There is a business case to be made. Gaze tracking set ups are expensive. Pressyo can provide them in a cheap way. But before we can even decide to make this hack of a code into a proper business, we’d like to survey to see if anyone is really interested and is willing to pay for such a system.
And so we hastily threw up a website. Now go tell us if you’re interested in the service, and how much you would pay for it. We ask for your credit card details because we only want serious replies. They won’t be charged until we determine that there is sufficient demand.
Fun Facts About Gaze Tracking
After writing this app, these are some of the fun facts I learned:
- The eye moves a lot. I tried not only with myself, but with other people in my household as well. Everyone’s eyes move a lot. So damn much. Micro saccades are real. They just can’t stop moving. These were even captured on a relatively low frame rate camera, so there.
- I suddenly understand the power of Google Authorship in terms of SEO. This one caught me by surprise when I was tracking myself read Paul Krugman’s article.
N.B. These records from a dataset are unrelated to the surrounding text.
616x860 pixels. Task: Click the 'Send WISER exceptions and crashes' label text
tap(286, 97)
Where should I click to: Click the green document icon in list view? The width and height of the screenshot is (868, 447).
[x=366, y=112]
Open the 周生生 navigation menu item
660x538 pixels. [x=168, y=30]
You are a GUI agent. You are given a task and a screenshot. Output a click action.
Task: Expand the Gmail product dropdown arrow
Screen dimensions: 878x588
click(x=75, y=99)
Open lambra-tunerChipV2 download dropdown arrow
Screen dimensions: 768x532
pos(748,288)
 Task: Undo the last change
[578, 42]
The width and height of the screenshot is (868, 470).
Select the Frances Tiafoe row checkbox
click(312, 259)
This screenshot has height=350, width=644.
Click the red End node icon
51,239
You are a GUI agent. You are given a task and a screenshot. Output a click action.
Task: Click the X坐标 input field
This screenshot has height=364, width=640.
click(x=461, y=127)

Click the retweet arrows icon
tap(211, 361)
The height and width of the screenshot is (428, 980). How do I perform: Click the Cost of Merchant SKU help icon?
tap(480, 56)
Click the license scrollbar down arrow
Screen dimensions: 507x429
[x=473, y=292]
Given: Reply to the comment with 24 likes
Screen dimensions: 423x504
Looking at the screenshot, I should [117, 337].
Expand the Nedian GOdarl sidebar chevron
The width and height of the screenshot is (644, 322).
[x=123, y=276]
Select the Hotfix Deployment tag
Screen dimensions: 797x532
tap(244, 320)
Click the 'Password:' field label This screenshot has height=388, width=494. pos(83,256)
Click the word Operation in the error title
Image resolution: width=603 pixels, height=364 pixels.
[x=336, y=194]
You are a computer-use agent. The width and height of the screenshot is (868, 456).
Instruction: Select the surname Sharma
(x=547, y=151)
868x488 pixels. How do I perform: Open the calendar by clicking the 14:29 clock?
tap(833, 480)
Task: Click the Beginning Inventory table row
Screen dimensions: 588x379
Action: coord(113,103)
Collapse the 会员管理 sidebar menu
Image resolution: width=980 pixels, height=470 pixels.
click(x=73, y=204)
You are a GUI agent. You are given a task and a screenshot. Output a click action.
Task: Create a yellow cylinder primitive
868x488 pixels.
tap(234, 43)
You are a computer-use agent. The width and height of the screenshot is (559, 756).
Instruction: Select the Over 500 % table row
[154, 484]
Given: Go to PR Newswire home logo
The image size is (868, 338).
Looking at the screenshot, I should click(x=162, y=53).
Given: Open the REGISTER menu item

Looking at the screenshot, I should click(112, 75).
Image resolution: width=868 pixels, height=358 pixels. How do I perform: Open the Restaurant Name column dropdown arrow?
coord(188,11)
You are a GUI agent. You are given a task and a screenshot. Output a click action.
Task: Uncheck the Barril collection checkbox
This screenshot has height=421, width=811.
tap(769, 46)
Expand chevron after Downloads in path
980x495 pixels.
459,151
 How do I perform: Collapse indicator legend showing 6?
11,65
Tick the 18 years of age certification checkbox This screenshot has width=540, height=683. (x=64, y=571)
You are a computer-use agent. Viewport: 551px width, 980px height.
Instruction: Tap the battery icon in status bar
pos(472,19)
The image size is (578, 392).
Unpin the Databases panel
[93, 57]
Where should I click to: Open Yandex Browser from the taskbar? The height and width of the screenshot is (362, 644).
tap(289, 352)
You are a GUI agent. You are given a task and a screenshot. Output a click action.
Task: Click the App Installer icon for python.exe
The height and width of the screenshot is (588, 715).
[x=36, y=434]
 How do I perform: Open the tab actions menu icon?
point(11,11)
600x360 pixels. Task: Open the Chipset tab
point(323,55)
According to the gaze analytics, I dwell on faces for longer than normal. I repeated this experiment with my housemates. Everyone seem to have longer-than-normal dwell times on faces. A bit nuts, really. I didn’t expect myself to fall for such tricks, and yet I do. Scumbag brain.
- Ad blindness. I literally ignore the right and left sidebars of websites which have ads. I know that when I was working in online advertising, I would have to force myself to find the ads and look at them. Naturally, I literally don’t look at the sidebars.
- Content scanning. Traditional wisdom says we scan content in an F-shaped way. From my analytics, we appear to scan content in a F-shaped way but in back and forth. It’s quite involuntary. I’ve tried stilling my eyes, to no avail.
- Pictures work. This somehow depresses me more than I expected. Pictures really draw attention away from text. Which is weird, since I love long form content. I like promoting long form content. But sites like Buzzfeed work because pictures drag my eyes attention towards them. And this is why it’s depressing – everyone will be optimizing to the lowest common denominator and soon we won’t have good long form article sites again.
I got a bit sad after being rejected for a couple of jobs that I wanted, so I decided to learn Android programming to write an app to track my gaze. I did, and after some consulting with my startup cofounders, I would like to introduce eyemap.io – Gaze Analytics For the Rest Of Us.